The Pope showed his intense concern for the conflict in Palestine and Israel and appealed for negotiations to continue and for the violence to cease with an immediate cease-fire, so that the people of Gaza, where so many diseases are also spreading, including polio, can be helped. "Let there be peace in the Holy Land, let there be peace in Jerusalem. May the Holy City be a meeting place where Christians, Jews and Muslims feel respected and welcomed, and may no one question the status quo in their respective Holy Places."
Purity, inner attitude
Before praying the Angelus, the Pope commented on the Gospel of St. Mark in which Jesus "speaks of the pure and the impure: a theme very dear to his contemporaries, which was related above all to the observance of rites and norms of behavior, to avoid any contact with things or persons considered impure and, if this occurred, to erase the 'stain'".
The Pope pointed out that purity is "not linked to external rites, but above all to interior attitudes. To be pure, therefore, it is useless to wash one's hands several times, if one then harbors bad feelings such as greed, envy and pride, or bad intentions such as deceit, theft, treachery and slander (cf. Mk 7:21-22). This is ritualism, which does not lead to growth in goodness; on the contrary, it can sometimes lead to neglect, or even to justifying, in oneself and in others, choices and attitudes contrary to charity, which wound the soul and close the heart."
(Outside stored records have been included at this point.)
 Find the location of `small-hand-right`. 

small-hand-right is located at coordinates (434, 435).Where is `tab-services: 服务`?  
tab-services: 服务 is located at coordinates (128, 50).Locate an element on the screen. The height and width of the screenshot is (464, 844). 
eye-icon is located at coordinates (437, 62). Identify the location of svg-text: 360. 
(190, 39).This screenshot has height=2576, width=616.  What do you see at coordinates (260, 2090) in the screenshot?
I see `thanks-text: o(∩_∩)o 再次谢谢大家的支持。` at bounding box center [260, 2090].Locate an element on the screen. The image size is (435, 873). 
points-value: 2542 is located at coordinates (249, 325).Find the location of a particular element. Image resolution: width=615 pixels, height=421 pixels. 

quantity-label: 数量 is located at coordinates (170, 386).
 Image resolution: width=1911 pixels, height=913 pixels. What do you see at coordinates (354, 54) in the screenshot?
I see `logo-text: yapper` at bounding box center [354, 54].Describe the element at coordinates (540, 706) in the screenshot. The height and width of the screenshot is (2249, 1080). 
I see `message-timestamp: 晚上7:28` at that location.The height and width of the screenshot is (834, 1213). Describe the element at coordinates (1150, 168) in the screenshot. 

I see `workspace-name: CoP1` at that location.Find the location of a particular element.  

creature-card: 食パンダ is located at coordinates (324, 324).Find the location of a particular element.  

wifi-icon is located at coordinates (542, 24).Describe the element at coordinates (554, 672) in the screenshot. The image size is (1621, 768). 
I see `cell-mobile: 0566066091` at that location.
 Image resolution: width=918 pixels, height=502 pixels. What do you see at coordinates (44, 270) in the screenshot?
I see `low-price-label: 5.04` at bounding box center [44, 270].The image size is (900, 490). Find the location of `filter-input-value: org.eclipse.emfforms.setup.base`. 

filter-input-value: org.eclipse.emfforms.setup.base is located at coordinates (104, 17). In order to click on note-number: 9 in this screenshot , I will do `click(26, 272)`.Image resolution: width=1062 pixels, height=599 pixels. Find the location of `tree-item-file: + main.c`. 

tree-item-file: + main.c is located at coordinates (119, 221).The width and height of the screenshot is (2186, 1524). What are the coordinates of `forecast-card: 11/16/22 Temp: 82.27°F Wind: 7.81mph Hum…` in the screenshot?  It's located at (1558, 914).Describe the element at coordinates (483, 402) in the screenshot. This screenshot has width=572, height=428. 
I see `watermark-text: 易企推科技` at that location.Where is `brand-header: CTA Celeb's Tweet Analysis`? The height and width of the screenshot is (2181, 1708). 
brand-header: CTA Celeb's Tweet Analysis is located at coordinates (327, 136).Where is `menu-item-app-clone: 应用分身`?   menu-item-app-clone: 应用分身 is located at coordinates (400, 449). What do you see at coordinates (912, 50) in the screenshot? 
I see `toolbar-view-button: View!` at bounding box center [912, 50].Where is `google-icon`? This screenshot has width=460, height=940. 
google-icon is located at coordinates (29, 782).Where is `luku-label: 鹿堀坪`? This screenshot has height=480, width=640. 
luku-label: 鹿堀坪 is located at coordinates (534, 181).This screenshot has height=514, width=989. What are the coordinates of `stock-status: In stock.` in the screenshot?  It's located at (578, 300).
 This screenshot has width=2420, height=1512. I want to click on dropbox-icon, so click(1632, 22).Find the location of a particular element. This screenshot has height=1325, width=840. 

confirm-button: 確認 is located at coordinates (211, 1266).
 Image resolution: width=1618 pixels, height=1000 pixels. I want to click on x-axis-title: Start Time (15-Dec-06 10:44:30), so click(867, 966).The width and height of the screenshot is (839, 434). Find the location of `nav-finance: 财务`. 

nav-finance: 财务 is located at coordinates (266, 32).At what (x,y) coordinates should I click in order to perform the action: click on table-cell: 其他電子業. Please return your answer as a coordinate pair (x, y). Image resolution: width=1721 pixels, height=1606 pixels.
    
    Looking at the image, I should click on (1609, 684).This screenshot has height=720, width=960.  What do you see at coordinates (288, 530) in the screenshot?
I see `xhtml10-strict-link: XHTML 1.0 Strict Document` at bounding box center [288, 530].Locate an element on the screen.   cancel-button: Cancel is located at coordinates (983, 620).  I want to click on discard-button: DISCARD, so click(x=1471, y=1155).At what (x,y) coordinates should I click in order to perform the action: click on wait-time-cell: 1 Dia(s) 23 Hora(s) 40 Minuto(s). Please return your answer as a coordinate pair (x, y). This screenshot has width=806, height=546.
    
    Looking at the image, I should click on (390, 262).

"And this is also important for us: we cannot, for example, leave Holy Mass and, already in the atrium of the church, stop with evil and merciless gossip about everything and everyone. Or to show oneself pious in prayer, but then at home to treat one's own family members with coldness and detachment, or to neglect elderly parents who need help and companionship (cf. Mk 7:10-13). Or being apparently very fair with everyone, perhaps even doing a little volunteering and some philanthropic gestures, but then inside cultivating hatred for others, despising the poor and the least, or behaving dishonestly in one's work".
The Pope asked if we live our "faith with coherence", and asked that "Mary, Mother most pure, help us to make our life, in sincere and practiced love, a worship pleasing to God".